From being a college assistant to one-year experiments in the NFL to successful and unsuccessful stints as a coordinator, Schottenheimer thought his time to become a head coach passed him by long ago. But in a surprise decision by owner Jerry Jones, the Dallas Cowboys took a swing on Schottenheimer this offseason when they signed him to a four-year contract.
In the months since the hiring, the world has come to learn more about Schottenheimer’s journey. The coaches who developed and mentored Schottenheimer — including Pro Football Hall of Famers, Super Bowl winners and college football national champions — say they believe he will be successful in Dallas.

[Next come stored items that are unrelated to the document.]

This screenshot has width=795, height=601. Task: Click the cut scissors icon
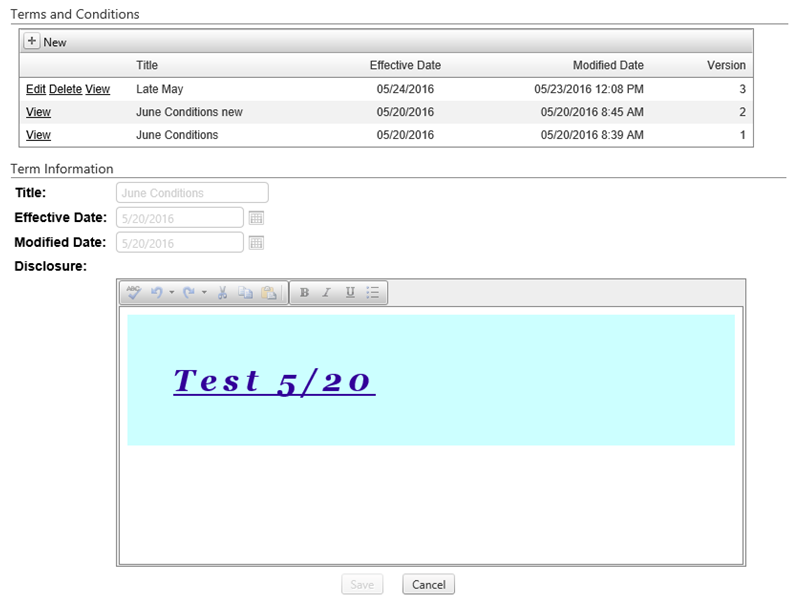tap(223, 293)
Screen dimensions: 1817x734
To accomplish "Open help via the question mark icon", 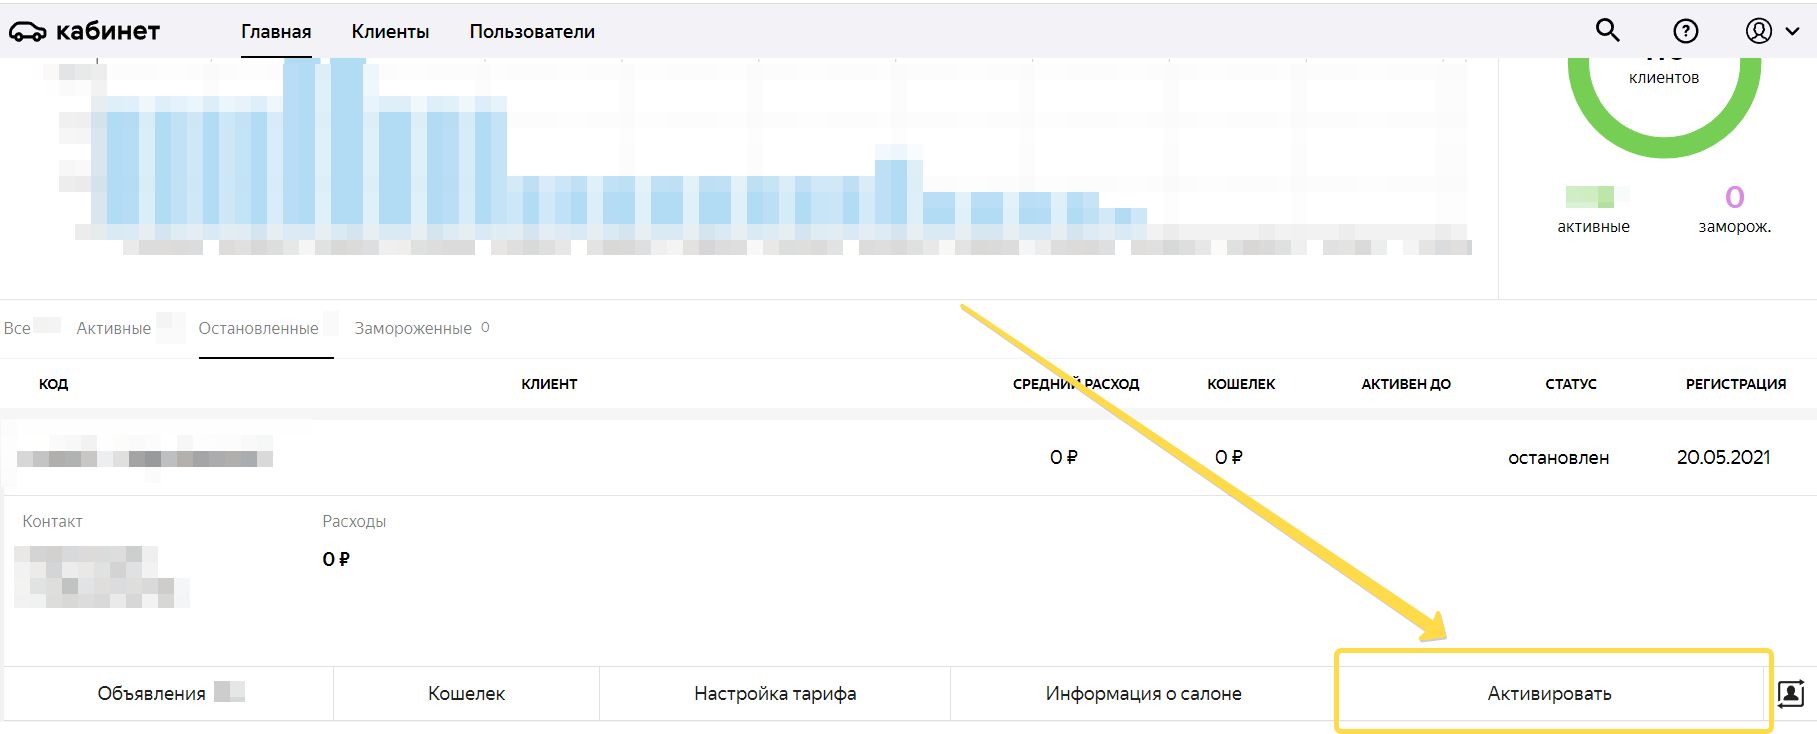I will tap(1686, 31).
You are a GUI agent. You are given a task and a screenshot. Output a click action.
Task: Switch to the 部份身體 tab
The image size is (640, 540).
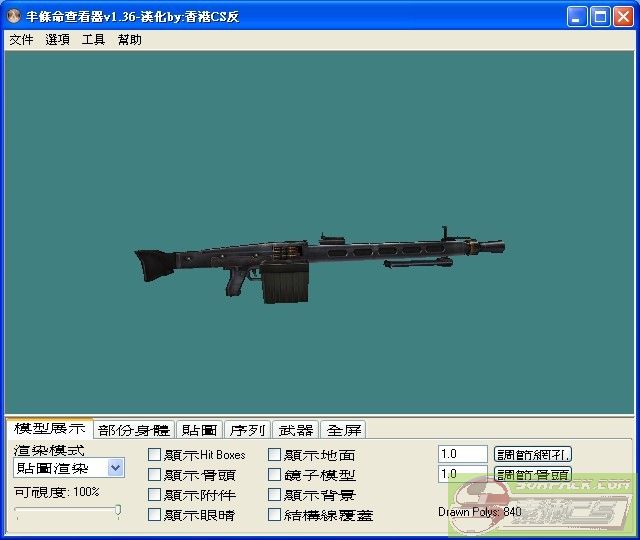(134, 430)
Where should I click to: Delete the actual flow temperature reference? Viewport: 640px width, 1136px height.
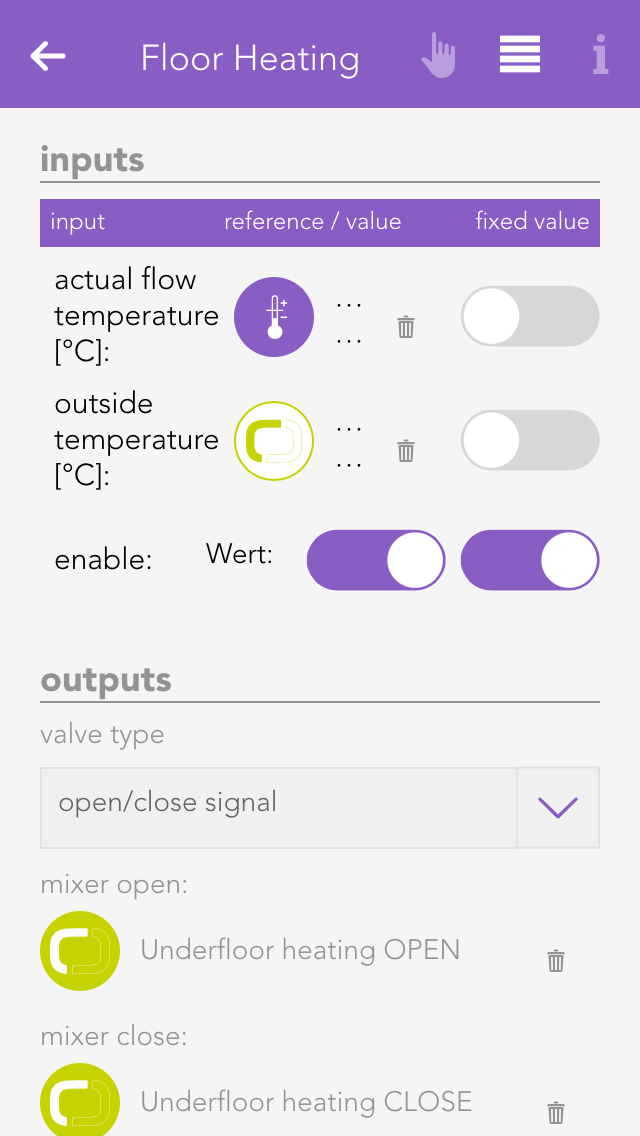pos(406,327)
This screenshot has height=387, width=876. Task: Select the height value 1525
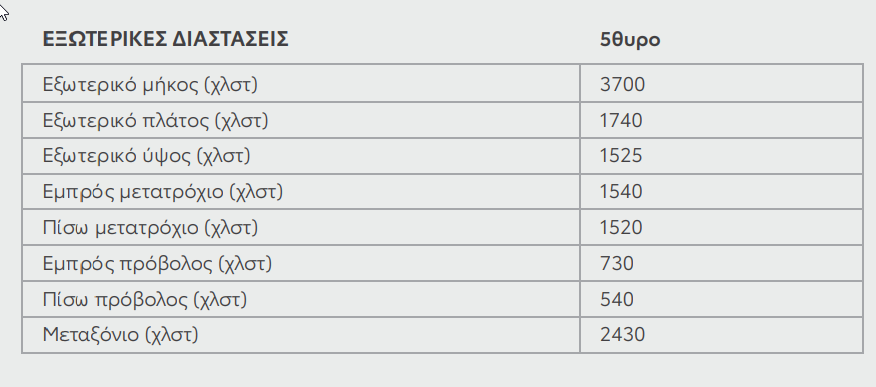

But to get a full scope of how and why the 51-year-old finally made it here, it’s necessary to go all the way back to the beginning.
After a long coaching career, Brian Schottenheimer finally landed his first head coaching job with the Dallas Cowboys. Andrew Dieb USA TODAY NETWORK
Developing an unexpected identity
In 1991, Brian Schottenheimer was not only known as the 17-year-old kid of Marty Schottenheimer, but one of the top prep quarterbacks in the country.
With offers from some of the top programs in the nation, Schottenheimer led his Kansas high school team, Blue Valley, to its first state championship in school history with a 12-0 record, winning three playoff games by a combined eight points. Schottenheimer helped set the standard for a program that would win five more state titles in the next two decades.
Soon thereafter, he made the short trip west to play for the Kansas Jayhawks.
But while his dad was in the middle of his decadelong tenure in nearby Kansas City with the Chiefs instilling what affectionately was called “Martyball,” his son was developing some other ideas in his Lawrence dorm room.
See, “Martyball” wasn’t just a slogan. It was an identity, a way of football life.
Run the football. Impose your will. Protect the football. Then, run the football again.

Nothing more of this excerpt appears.